Excerpt provided:
+ + + + + + +

PLEASANT HILLS, Pa. (KDKA) - High school sweethearts and 9/11 first responders Margaret and Nick Ursta have been together 35 years and on Tuesday, they are celebrating their 25th wedding anniversary in Jefferson Regional Hospital.

Nick has lung cancer and Margaret says his prognosis is disheartening.

"I would love to have him with me and living in our home and doing things as a couple, that's what I see," she tells KDKA's John Shumway as she holds tight to his hand.

In the toxic clouds that swirled around the base of the Twin Towers after the September 11th attacks, Nick led a group from White Oak Rescue to help.

Nick and Margaret are both EMTs and she was part of the crew.

"They needed everybody, they were calling for everybody, so we wanted to be there," Margaret recalls.

The team from White Oak drove all night and were immediately immersed in the magnitude of the tradgey.

Nick remembers driving to their assignment near the towers.

+ + + + + + +

Stored data:

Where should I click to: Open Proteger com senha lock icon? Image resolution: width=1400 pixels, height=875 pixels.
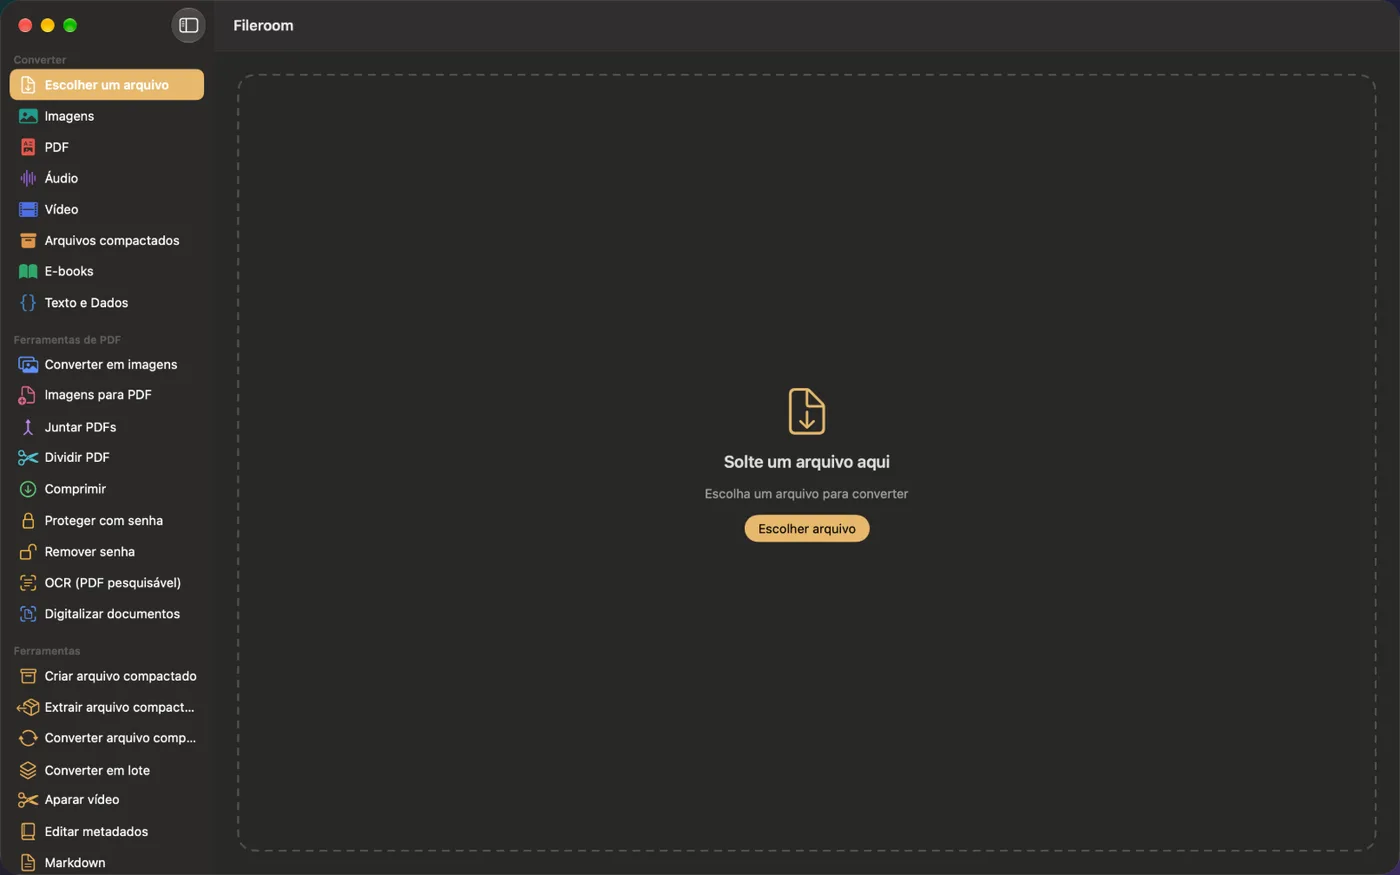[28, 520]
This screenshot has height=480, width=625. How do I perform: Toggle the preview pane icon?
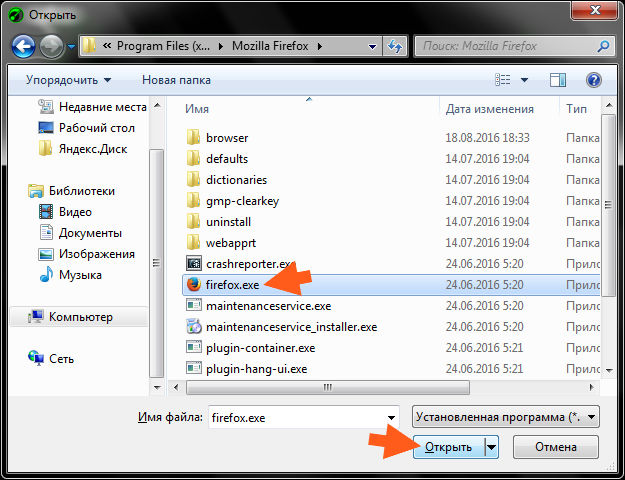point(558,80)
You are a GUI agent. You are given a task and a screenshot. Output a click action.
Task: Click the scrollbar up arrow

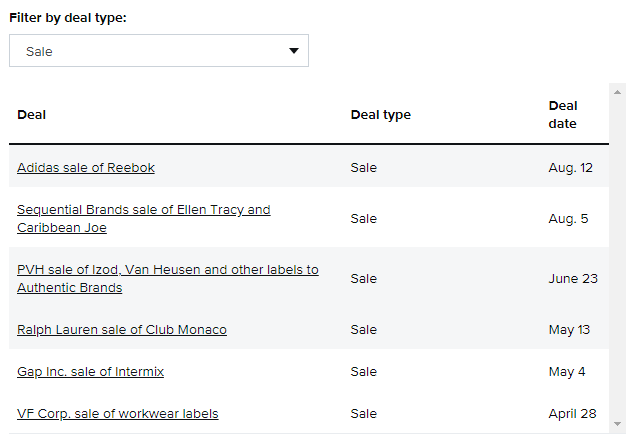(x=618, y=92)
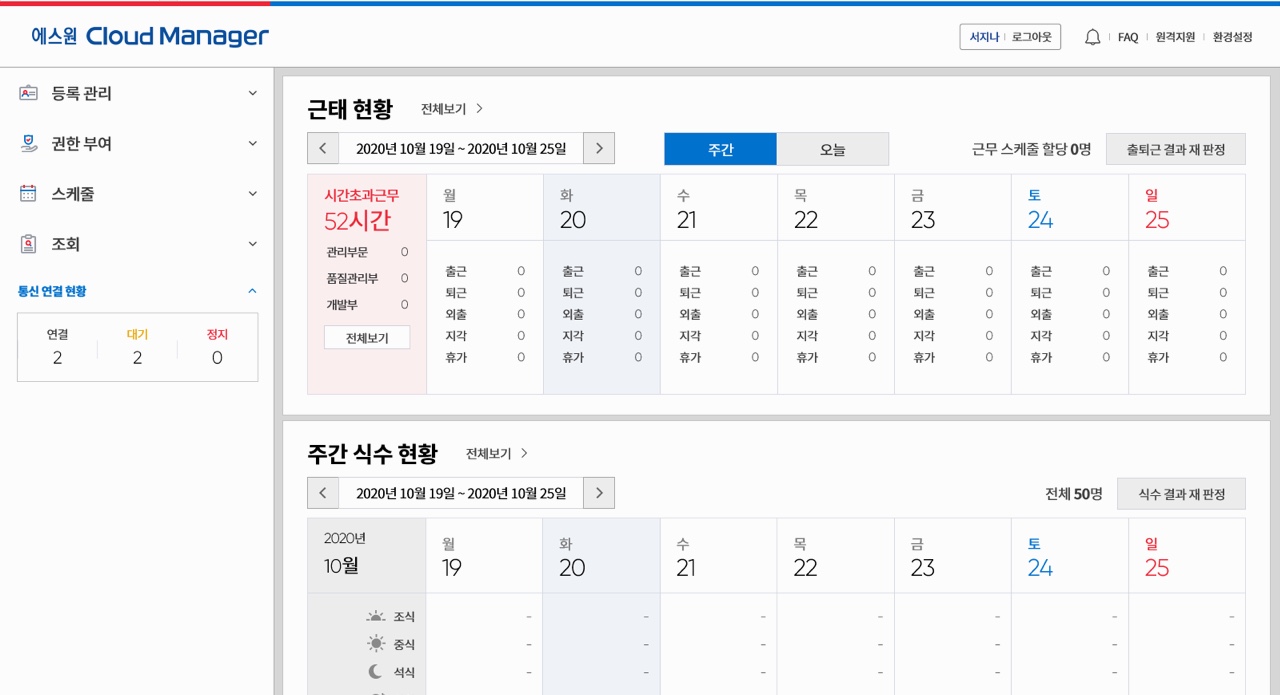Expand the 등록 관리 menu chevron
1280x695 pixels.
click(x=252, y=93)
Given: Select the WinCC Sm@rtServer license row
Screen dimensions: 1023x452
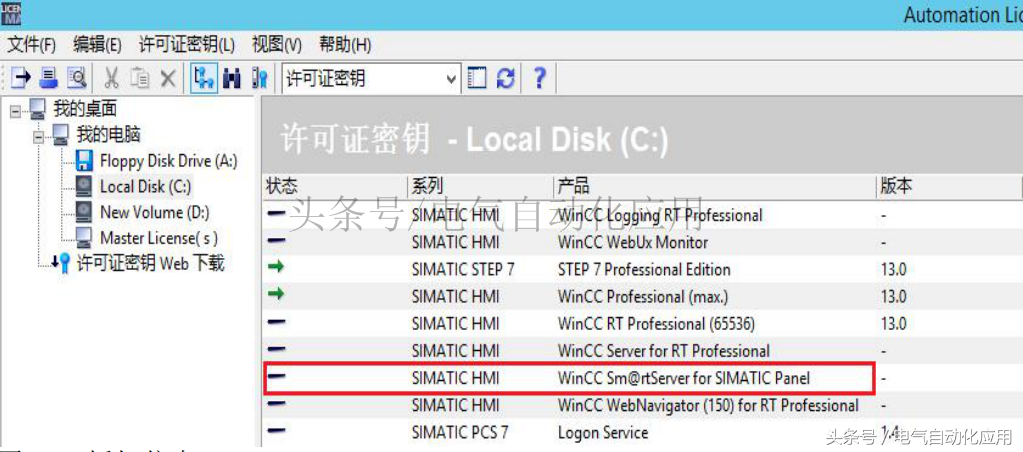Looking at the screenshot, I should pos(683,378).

+ + + + + + +

Tasks:
A - In the news excerpt about Margaret and Nick Ursta, which wedding anniversary are they celebrating in Jefferson Regional Hospital?
B - Using the news excerpt about Margaret and Nick Ursta, explain why Margaret says they wanted to go to the Twin Towers after the September 11th attacks.
The listing was taken from a separate source.

Answers to the problems:
A - They are celebrating their 25th wedding anniversary.

B - Margaret recalls that responders were needed at the site and that everybody was being called in. Because of that call for help, she and the others wanted to be there.